[Problem description]
The line containing "The height and width of the screenshot is (1449, 2576)." marks the end, so write out exactly every line from the top of the entries below through that one.

[Material for this task]

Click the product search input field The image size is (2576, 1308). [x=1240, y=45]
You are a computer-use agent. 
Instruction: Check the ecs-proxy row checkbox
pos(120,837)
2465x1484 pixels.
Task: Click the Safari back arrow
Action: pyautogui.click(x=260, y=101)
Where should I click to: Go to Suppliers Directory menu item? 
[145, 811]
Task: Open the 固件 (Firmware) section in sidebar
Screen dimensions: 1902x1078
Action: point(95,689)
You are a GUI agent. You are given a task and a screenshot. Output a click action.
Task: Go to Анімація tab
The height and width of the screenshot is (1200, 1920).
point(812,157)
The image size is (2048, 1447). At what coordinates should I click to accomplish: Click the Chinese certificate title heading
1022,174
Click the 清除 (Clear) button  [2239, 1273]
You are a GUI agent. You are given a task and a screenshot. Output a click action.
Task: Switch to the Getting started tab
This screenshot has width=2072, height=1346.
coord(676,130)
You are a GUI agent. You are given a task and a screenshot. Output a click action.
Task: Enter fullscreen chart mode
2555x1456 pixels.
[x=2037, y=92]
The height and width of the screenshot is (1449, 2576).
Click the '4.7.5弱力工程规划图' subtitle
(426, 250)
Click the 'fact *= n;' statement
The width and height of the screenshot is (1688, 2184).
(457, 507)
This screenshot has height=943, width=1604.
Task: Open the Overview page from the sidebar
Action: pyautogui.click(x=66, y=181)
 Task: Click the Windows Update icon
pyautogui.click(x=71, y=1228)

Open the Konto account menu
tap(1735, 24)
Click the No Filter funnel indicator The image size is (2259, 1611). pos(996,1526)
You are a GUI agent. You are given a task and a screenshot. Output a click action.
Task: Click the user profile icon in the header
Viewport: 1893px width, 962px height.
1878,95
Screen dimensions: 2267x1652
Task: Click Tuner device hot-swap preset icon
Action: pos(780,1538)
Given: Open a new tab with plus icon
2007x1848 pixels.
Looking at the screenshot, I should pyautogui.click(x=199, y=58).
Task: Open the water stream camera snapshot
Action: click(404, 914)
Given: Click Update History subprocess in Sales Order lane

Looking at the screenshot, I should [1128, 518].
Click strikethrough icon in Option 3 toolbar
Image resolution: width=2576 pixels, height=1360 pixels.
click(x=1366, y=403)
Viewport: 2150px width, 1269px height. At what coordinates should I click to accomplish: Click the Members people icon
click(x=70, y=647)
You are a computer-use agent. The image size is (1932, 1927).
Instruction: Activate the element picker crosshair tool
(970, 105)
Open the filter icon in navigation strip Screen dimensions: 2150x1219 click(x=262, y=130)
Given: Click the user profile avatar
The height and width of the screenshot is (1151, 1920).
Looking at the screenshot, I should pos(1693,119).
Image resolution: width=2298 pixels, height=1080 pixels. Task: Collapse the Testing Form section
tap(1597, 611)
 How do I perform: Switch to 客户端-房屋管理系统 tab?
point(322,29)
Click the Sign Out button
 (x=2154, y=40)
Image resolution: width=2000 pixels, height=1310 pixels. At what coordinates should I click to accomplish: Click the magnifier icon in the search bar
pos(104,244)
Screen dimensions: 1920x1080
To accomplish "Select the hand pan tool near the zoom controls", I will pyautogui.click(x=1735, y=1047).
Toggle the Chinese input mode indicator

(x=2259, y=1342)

[Task response]
Click the product search input field The image size is (2576, 1308). [x=1240, y=45]
You are a computer-use agent. 
Instruction: Check the ecs-proxy row checkbox
pos(120,837)
2465x1484 pixels.
Task: Click the Safari back arrow
Action: pyautogui.click(x=260, y=101)
Where should I click to: Go to Suppliers Directory menu item? 
[145, 811]
Task: Open the 固件 (Firmware) section in sidebar
Screen dimensions: 1902x1078
Action: point(95,689)
You are a GUI agent. You are given a task and a screenshot. Output a click action.
Task: Go to Анімація tab
The height and width of the screenshot is (1200, 1920).
point(812,157)
The image size is (2048, 1447). At what coordinates should I click to accomplish: Click the Chinese certificate title heading
1022,174
Click the 清除 (Clear) button  [2239, 1273]
You are a GUI agent. You are given a task and a screenshot. Output a click action.
Task: Switch to the Getting started tab
This screenshot has width=2072, height=1346.
coord(676,130)
You are a GUI agent. You are given a task and a screenshot. Output a click action.
Task: Enter fullscreen chart mode
2555x1456 pixels.
[x=2037, y=92]
The height and width of the screenshot is (1449, 2576).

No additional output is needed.